Q & A
Can someone list the synths that the filters are designed from. i.e Lowpass_mg 4 pole is a moog emulation right? Can someone also explain what a pole is??? I've listed the filters below to save time in answering this post. Lowpass_ob_2 pole... Lowpass_mg_3 pole... Lowpass_rp_4 pole... Lowpass_jp_4 pole... Lowpass_at_4 pole... Bandpass_ab_2 pole.. Bandpass_al_6 pole..
Lowpass_ob_2 pole... Oberheim. Up for some debate whether it's the SEM modules or later Oberheim filters, though. Same for the ob high and bandpass Lowpass_mg_3 pole... Is actually mg 4 pole. Moog filter, famously in a Minimoog, but in pretty much all of them, actually Lowpass_rp_4 pole... ARP 2600 Lowpass_jp_4 pole... Roland Jupiter 8 Lowpass_at_4 pole... Bandpass_ab_2 pole.. Bandpass_al_6 pole.. Not sure what you mean by at, ab and al filters There's also: TB 3 pole, which emulates a TB303. The rest are Ion only and not modelled on any vintage synth
Ob stands for Oberheim Xpander Mg stands for Moog Minimoog rp stands Arp 2600 jp stands for Roland Jupiter tb stands for Roland TB303 and al filters were designed by Alesis (and apparently al stands for the initial of the filter designer)
When talking about filters, the number of poles tells you how steep the cutoff is. This is usually in terms of dB per octaves. Therefore, a 2-pole would be a much gentler (closer to a tone control on a home stereo) roll-off than a 4-pole (which is more like the the filtering in most 'classic' analog synths). Thinking of it in these terms, it is easy to confuse poles with resonance or quality (Q). With any filter, a higher resonance makes the effect of the filter more pronounced. Think of a lowpass filter curve with a cutoff around 2k. Higher resonance adds energy in a little bump amplifying 2k and the adjacent frequencies. This has the effect of emphasizing the energy around 2k. If this energy is emphasized enough, it will feed back and the filter will self-oscillate producing a sine tone at the cutoff frequency. A higher pole filter increases how sharply immediately after 2k the net energy is diminished. In other words - how much energy do we want to allow to 'sneak out' after our cutoff frequency? In practical use, this type of thoery is nice to know, but not as important as knowing what the differnt filters' characteristics are. This is a little like knowing the mechanics of harmonic thoery versus knowing how a particular chord or chord sequence will make the listener feel. In the end, your ears will tell you what the poles are doing... I would suggest doing this: Take a patch... maybe a pad or comp/keys kind of patch. Zero out anything that will change the harmonic content (ie, bypass filter 2, effects, and any FM modulation or PW modulation). Remove any modulation, envelope, or velocity orkey tracking from filter 1. Assign X to filter 1 cutoff and Y to filter 1 resonance. Now spend some quality time with each of the filter models, experimenting with how they react with different cutoff and resonance values.

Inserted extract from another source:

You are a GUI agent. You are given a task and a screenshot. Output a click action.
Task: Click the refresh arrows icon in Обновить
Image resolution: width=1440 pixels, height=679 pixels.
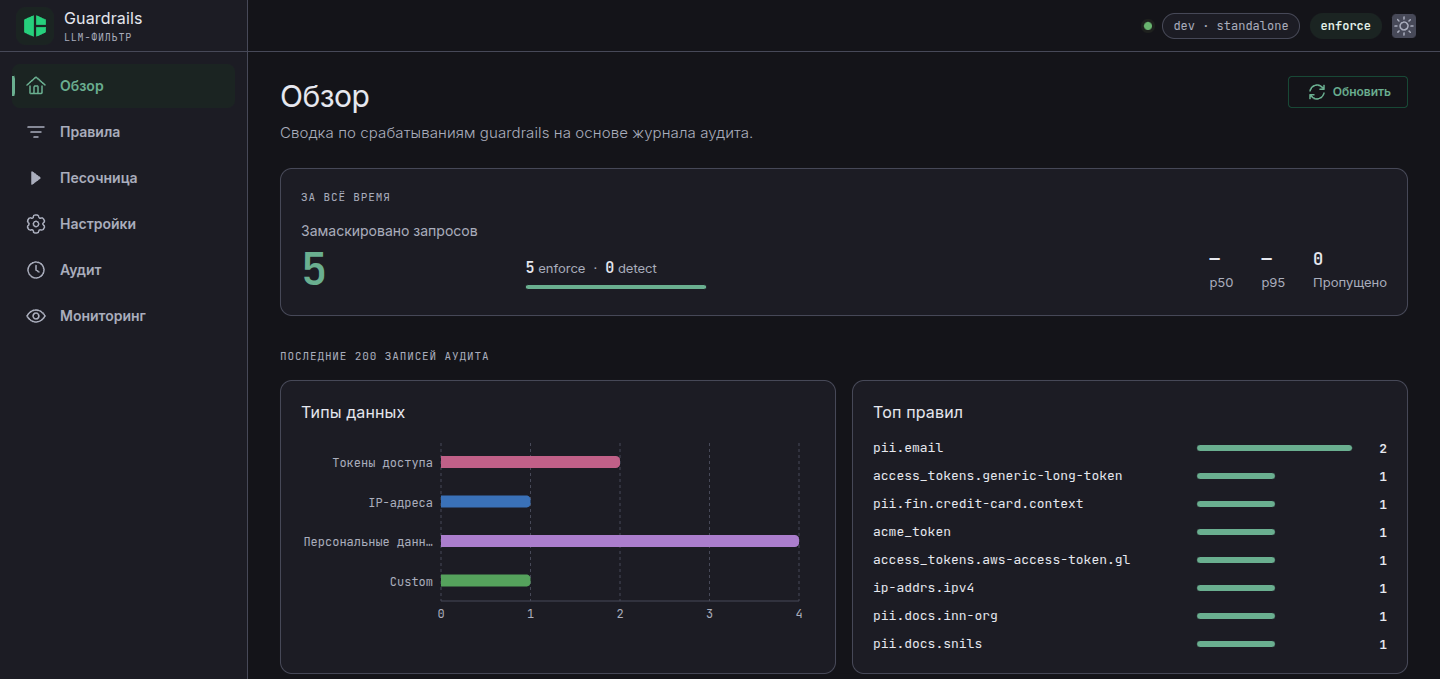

A two-pole design results in a 12dB/octave (two-pole Oberheim-type).
A four-pole design results in a 24dB per octave cut-off slope(classic 24dB/octave (four-pole) so loved by Minimoog).
Further reading? [http://www.soundonsound.com/sos/sep99/articles/synthsecrets.htm SYNTH SECRETS Part 5: Further With Filters] Here you will find what the term "Pole" means.
Types of Filters
How to use Filters
Using OP filter to boost bass
The idea is to add a self-oscillating OP filter to an existing bass patch for extra punch. Several ways to do this; here's one. Make a bass patch that uses one filter(this must be filter 2). Select "OP" filter for filter 1; set freq to 129.82hz; rez 100%; keytrack 100%; env amnt 0. Post filter mix: filter 1 level, 0. Filter 2 level, 100%. Prefilter mix: set all osc balances 50%flt1/50%flt2. Now slowly increase filter1-to-filter2 amount while playing test notes; you should hear a boost in bass. Adjust filter 1 freq to tune the "4th osc". Caution: Watch your speakers! You'll probably need to reduce output level once OP filter is added. Keep in mind that a bass patch is only as good as the speakers reproducing it- lowest key on a piano is 27.5hz!